I just wanted to say thank you for this super detailed discussion! :) I'm still thinking and testing it out, but this has helped a lot!
Thank you for developing this incredible tool! I'm testing it out by reproducing some of the recombinant clades described in pango-designation. So far it's going really well, but I'm struggling with detecting/interpreting Deltacrons with an NSP3 breakpoint. Some context:
So far, BA.1/BA.2 recombination is straightforward to detect and interpret (regardless of breakpoint) (ex. cov-lineages/pango-designation#448)
With some parameter tweaking, I can also recover Deltacrons when the breakpoint involves the S gene (ex. cov-lineages/pango-designation#444). So many intermissions though!

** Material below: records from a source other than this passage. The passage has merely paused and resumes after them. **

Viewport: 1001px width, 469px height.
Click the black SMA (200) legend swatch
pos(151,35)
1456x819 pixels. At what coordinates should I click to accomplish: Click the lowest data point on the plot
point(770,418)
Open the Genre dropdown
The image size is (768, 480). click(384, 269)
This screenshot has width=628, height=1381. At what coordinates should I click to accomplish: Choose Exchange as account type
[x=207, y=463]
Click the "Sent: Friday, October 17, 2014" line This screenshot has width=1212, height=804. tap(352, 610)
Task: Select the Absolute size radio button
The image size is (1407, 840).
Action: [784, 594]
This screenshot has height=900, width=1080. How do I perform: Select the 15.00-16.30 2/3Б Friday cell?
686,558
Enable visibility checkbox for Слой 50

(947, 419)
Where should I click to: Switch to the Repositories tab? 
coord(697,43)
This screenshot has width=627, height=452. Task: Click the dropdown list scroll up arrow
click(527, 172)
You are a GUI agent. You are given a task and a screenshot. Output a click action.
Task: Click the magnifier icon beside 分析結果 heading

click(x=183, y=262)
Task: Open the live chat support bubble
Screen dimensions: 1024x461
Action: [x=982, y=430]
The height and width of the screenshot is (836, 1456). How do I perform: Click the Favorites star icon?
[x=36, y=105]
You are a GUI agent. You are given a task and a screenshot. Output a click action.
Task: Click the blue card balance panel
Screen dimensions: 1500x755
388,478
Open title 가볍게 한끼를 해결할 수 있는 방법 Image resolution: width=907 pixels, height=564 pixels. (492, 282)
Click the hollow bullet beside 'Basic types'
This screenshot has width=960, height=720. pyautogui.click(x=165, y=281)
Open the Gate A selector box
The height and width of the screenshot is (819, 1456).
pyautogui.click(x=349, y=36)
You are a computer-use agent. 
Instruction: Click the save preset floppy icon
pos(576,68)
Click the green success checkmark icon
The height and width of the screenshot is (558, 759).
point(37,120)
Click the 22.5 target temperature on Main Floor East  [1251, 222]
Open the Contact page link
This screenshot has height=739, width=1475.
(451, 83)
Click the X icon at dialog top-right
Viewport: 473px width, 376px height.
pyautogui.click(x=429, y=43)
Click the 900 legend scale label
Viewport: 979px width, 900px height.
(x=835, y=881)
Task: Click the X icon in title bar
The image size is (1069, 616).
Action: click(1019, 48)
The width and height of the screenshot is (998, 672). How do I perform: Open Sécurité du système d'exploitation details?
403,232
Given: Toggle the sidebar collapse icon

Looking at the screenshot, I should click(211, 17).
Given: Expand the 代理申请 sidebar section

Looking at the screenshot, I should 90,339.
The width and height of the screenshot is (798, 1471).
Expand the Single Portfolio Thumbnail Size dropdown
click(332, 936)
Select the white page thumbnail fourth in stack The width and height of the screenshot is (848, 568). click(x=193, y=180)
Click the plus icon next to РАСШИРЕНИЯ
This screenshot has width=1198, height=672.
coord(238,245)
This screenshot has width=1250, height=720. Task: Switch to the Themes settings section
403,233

But I can't reliably detect Deltacrons that do not involve the S gene, such as at NSP3. (ex. cov-lineages/pango-designation#446).
Part 1:
Part 2:
RIPPLES also struggles with these. It identifies the 21I & 21K samples as recombinants (Part 1), and not the 21I & 21J & 21K (Part 2).
My interpretation is that these are "Potential Deltacrons", but there is insufficient nucleotide information to resolve it one way or another. Would you agree with this classification/interpretation?